> Supplied entries
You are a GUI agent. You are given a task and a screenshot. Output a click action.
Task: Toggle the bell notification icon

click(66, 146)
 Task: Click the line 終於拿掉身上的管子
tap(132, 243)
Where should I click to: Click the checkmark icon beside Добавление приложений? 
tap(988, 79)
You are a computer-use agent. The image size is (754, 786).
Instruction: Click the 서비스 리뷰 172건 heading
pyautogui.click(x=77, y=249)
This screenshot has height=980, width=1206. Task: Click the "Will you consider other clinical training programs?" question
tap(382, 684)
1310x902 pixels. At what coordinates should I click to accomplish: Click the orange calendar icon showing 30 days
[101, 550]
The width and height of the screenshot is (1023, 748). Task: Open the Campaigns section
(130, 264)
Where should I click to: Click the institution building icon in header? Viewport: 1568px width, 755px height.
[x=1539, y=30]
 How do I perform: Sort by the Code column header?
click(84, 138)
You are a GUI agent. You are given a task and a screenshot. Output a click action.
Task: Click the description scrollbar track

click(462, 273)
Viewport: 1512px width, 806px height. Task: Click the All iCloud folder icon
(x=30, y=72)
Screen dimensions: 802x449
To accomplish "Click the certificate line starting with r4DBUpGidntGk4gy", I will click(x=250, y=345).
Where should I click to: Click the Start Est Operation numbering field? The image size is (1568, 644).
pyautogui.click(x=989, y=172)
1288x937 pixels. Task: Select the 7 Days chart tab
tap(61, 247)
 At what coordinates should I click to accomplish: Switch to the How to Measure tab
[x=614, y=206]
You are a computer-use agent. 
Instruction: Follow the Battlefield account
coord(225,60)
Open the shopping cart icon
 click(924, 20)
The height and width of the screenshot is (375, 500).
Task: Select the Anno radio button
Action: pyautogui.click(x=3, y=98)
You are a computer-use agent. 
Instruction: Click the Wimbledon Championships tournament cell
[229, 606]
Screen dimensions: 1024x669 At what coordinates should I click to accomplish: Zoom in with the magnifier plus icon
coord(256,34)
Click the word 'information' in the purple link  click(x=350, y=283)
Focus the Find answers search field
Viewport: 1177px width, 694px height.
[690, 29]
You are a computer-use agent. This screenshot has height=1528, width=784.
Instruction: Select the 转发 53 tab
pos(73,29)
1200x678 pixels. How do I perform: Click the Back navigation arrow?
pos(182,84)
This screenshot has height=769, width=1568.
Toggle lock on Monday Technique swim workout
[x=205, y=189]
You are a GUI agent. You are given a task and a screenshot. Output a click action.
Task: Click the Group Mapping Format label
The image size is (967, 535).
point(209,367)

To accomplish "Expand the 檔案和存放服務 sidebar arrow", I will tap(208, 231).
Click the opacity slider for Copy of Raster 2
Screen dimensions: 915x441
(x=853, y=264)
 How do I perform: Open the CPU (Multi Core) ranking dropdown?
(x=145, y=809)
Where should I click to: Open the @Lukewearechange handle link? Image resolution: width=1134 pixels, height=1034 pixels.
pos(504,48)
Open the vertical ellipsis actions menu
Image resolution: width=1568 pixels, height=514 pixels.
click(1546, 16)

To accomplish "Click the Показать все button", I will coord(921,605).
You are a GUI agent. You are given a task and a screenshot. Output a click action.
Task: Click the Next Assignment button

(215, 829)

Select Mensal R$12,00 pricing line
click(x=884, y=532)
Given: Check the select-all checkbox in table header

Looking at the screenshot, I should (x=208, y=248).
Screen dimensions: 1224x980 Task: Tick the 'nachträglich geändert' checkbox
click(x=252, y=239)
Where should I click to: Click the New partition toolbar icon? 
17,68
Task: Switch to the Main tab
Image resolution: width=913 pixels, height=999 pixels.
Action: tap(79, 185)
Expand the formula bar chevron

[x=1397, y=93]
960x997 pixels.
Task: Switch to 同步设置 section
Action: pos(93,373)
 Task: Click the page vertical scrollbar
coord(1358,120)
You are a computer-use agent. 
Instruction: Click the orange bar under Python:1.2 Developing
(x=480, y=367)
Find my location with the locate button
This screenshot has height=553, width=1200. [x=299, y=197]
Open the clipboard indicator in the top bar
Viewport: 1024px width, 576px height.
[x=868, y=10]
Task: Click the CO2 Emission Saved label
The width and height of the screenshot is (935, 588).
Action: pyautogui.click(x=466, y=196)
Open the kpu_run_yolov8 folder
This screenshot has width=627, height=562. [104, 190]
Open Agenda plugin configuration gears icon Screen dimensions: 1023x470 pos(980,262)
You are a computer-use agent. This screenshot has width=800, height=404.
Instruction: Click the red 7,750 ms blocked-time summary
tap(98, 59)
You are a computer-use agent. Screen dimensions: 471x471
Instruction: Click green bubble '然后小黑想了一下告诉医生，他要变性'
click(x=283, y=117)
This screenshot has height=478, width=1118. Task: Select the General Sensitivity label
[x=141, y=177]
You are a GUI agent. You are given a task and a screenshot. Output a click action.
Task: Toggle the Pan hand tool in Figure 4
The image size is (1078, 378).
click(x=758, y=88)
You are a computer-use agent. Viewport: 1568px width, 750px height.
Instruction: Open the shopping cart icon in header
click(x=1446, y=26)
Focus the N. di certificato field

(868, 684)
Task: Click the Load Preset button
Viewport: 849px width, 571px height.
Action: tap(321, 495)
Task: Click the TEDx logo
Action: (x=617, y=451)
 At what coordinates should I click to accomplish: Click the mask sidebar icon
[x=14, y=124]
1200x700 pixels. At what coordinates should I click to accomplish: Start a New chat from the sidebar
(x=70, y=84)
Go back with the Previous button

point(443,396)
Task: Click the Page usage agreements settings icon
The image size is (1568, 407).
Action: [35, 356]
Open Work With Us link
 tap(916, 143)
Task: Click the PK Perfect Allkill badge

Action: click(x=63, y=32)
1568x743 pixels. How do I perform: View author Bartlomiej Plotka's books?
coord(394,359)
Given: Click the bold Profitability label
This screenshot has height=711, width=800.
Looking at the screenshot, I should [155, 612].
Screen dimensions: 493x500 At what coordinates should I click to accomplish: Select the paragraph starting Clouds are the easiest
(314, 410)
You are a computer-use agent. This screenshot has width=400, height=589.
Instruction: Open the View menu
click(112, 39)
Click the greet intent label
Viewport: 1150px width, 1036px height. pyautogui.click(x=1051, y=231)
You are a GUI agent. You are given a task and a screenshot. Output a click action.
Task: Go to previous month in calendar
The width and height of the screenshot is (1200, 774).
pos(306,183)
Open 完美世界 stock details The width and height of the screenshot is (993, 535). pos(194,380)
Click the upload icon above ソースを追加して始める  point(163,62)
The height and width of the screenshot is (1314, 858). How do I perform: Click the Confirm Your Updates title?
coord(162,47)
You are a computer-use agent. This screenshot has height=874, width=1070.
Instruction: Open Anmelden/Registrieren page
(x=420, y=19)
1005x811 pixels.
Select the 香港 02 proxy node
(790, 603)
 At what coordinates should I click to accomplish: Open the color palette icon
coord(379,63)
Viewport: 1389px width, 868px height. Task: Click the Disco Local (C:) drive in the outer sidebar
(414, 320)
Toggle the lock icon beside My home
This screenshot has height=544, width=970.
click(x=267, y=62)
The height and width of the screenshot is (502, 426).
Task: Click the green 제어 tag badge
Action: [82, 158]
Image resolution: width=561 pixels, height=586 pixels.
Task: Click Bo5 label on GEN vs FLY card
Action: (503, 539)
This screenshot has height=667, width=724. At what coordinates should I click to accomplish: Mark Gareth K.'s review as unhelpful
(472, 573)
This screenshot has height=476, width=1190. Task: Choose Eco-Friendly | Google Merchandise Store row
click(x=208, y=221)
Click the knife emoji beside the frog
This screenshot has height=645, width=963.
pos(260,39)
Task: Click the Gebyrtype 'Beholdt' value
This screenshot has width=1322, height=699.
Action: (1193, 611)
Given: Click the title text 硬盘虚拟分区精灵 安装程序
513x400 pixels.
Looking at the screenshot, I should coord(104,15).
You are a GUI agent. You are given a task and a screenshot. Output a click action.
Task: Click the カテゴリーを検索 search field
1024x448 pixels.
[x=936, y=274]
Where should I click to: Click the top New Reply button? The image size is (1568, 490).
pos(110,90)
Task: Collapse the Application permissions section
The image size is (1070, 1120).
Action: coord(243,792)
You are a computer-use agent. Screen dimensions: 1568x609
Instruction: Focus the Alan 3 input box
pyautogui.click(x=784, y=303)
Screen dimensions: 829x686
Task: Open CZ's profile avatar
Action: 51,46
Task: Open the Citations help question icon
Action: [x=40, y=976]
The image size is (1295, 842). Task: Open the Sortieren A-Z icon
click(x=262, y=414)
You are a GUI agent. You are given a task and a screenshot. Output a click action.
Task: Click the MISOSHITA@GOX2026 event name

> Problem description
Read the entries and pick out all lines that include the word "search".

> Exercise solution
Focus the Find answers search field
Task: Click the カテゴリーを検索 search field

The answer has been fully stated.